I am an avid reader and a member of
two book clubs, but I have never “read” a book on tape. I have always been suspicious of this
approach. How will I be able to
concentrate? Won’t it be painfully
slow? What if I don’t like the reader’s
voice?
For 18 years, I was a mom who took
her evenings at home seriously, and many of those involved reading in a comfy
chair in my study while my daughter did her homework. But now, two things have changed: first, there is no daughter to be home for,
so there is no impetus to actually occupy my evenings with reading and second,
I’m spending far too many hours in the car, driving to classes at College of Marin, to rehearsals in Palo Alto, to voice coaching
in Oakland, and then to Almost Pi in Point Reyes to recover! So, I borrowed a few audio books from the
library, and now, I’m hooked! No longer
do I perceive these commutes as wasted hours.

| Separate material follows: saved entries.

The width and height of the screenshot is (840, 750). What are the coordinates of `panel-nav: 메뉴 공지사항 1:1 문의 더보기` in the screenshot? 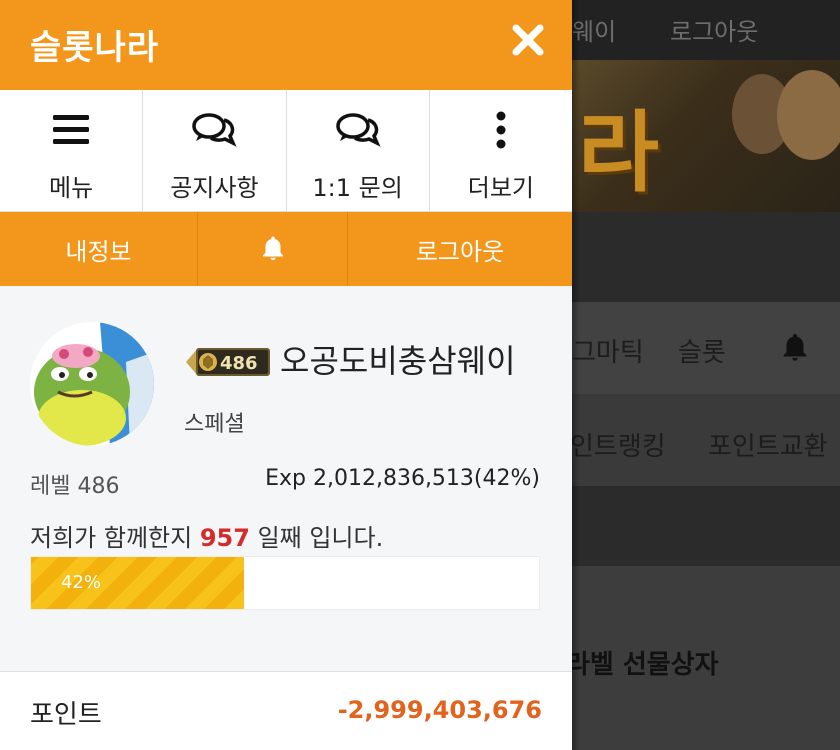 It's located at (286, 151).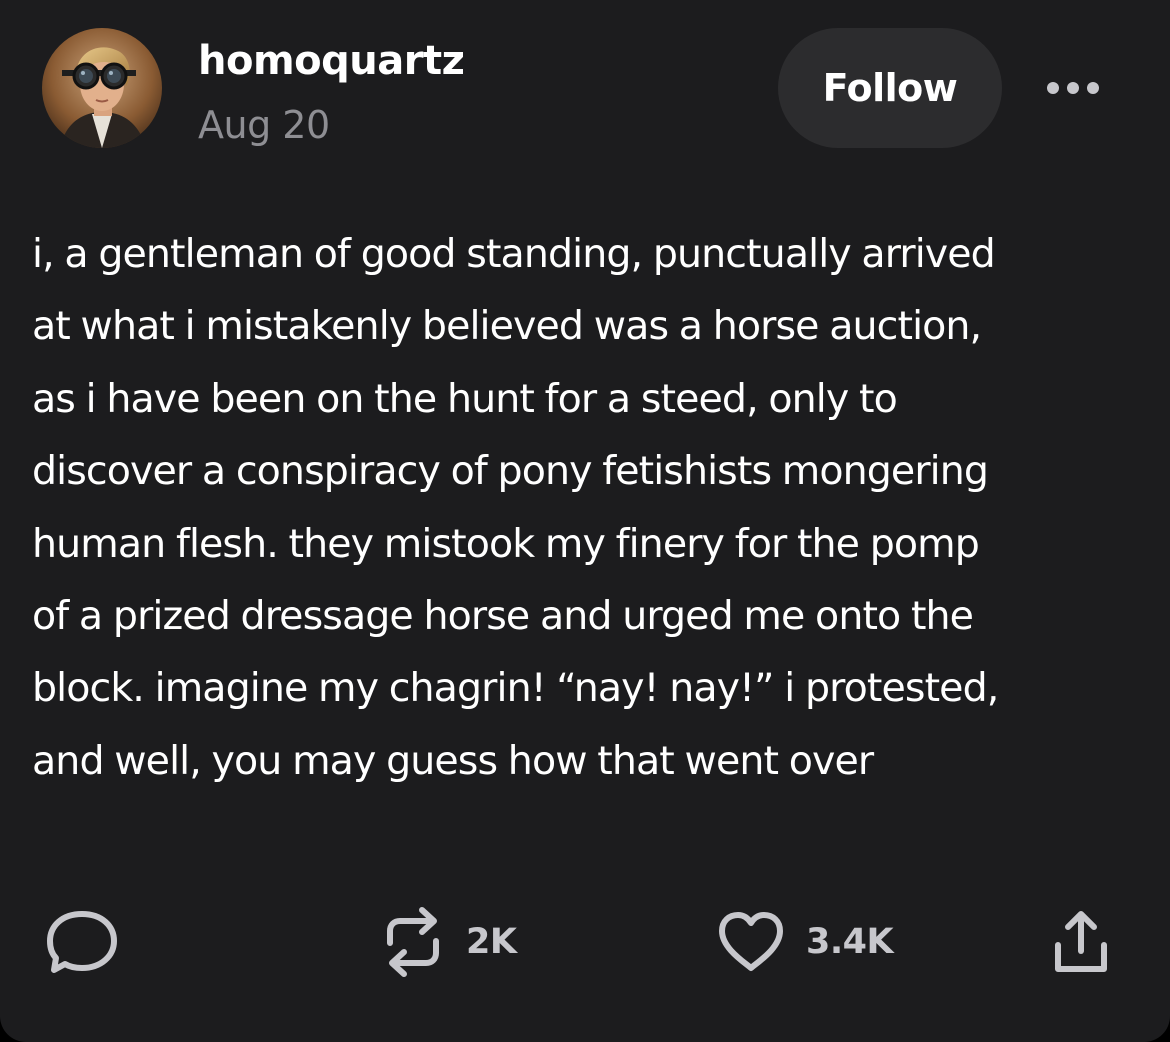 The image size is (1170, 1042). I want to click on like-button: 3.4K, so click(805, 942).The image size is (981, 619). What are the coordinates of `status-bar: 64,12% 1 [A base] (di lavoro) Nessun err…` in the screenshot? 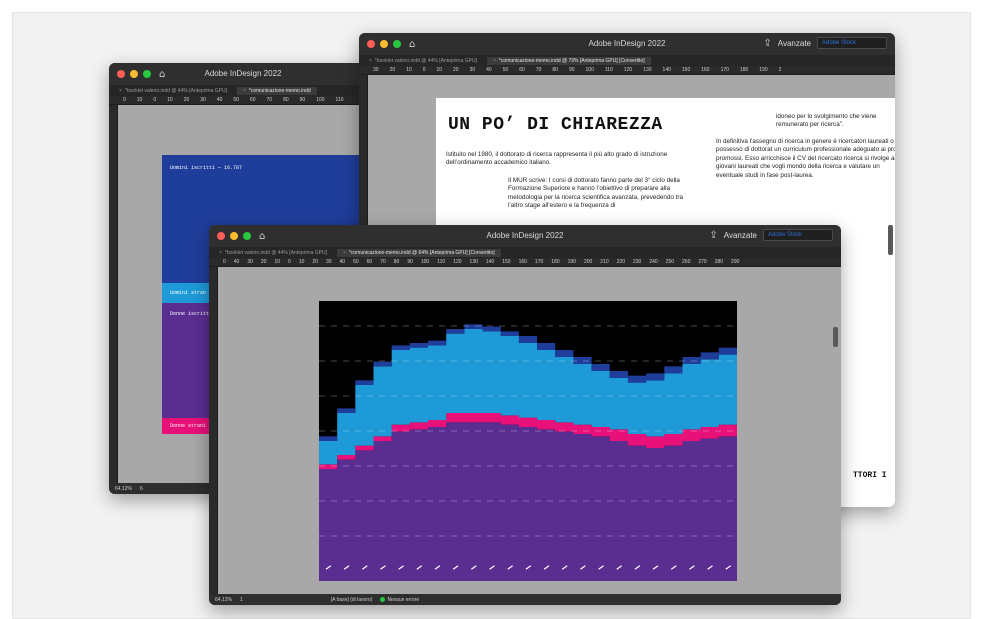 It's located at (525, 600). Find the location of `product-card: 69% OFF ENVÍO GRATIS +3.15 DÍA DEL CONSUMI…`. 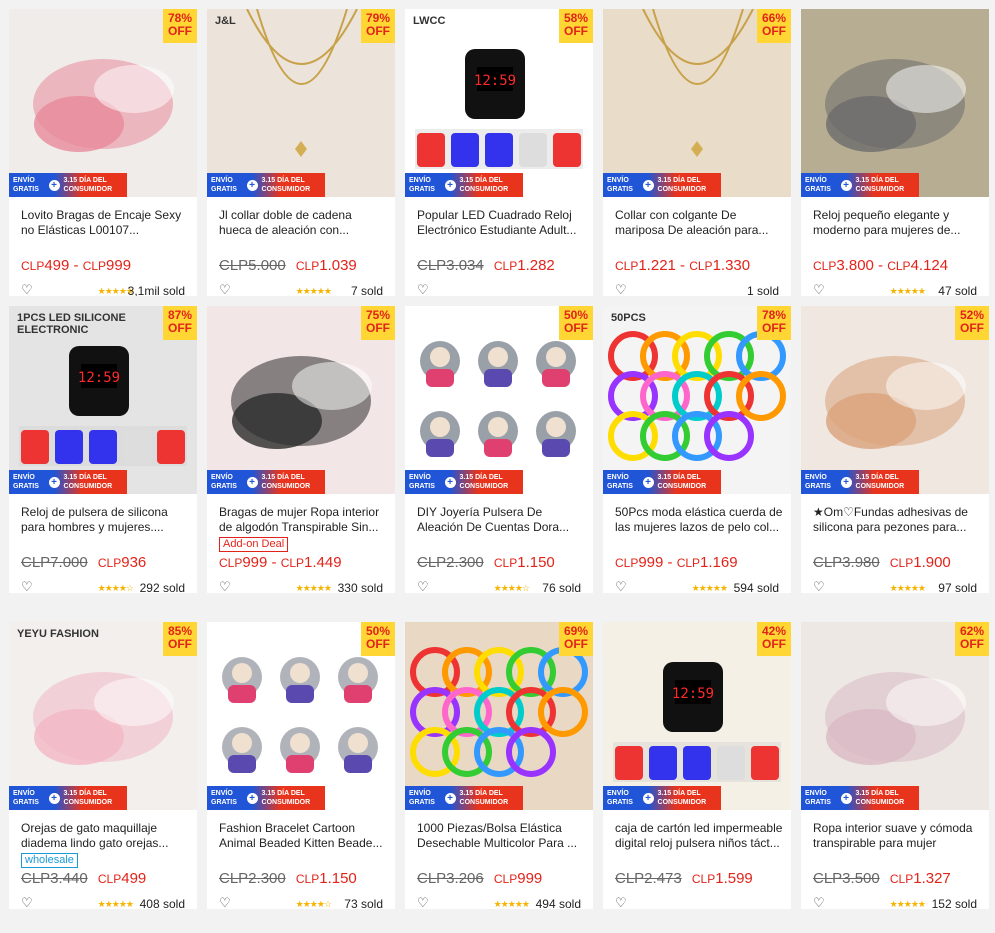

product-card: 69% OFF ENVÍO GRATIS +3.15 DÍA DEL CONSUMI… is located at coordinates (499, 766).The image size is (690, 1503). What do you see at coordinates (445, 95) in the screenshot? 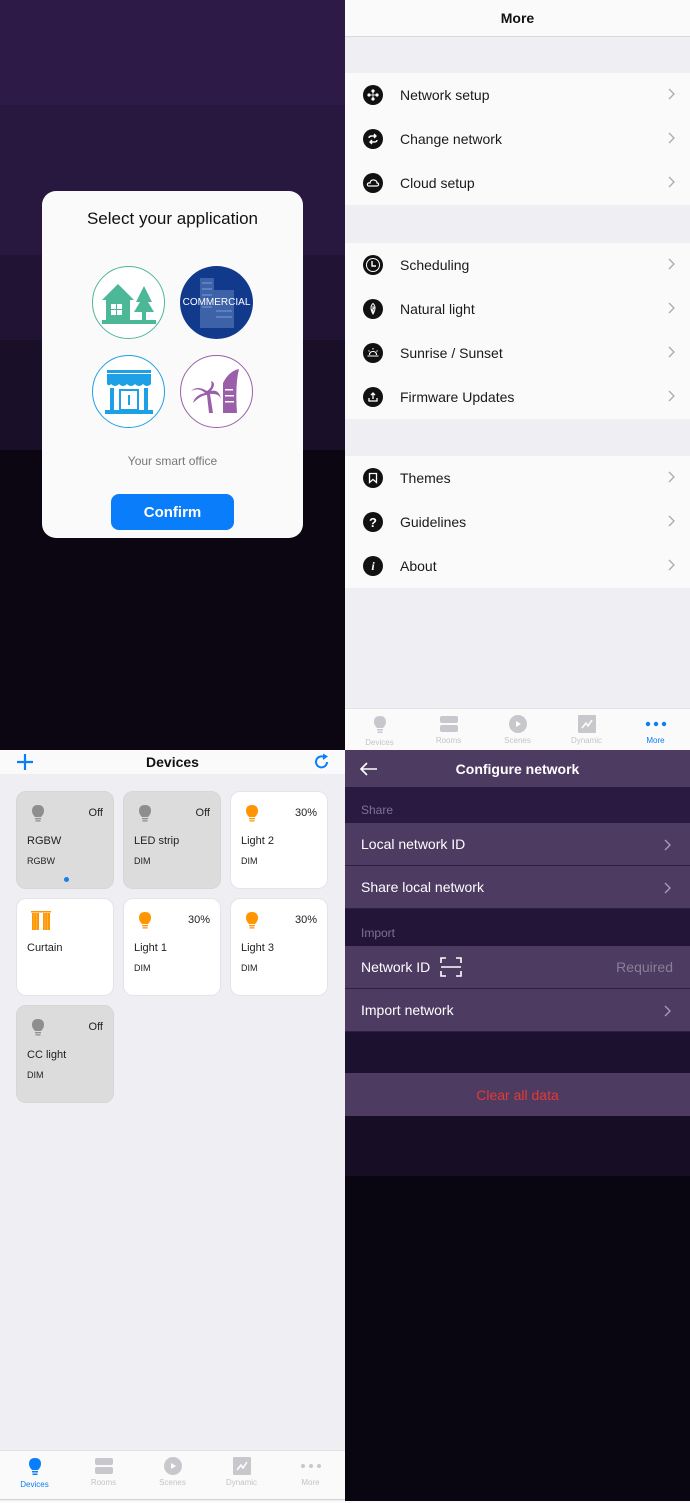
I see `menu-item-label: Network setup` at bounding box center [445, 95].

I find myself learning, laughing, lingering over the sentences before I
withdraw the car key.
And as for the voice of the reader, I’ve learned to adapt. From Stefan Rudnicki, whose resonant bass lent extra gravitas to Nabokov’s “Speak Memory” yet was so rich as to give me auditory indigestion, to Elisa Donovan, whose cutesy vocal lilt in “Lean In” by Facebook’s Sheryl Sandberg seemed antithetical to the topic at hand (advancement of women in the workplace, but to be fair, Sandberg herself suffers a similar affliction), audition adds an extra dimension to the experience of reading.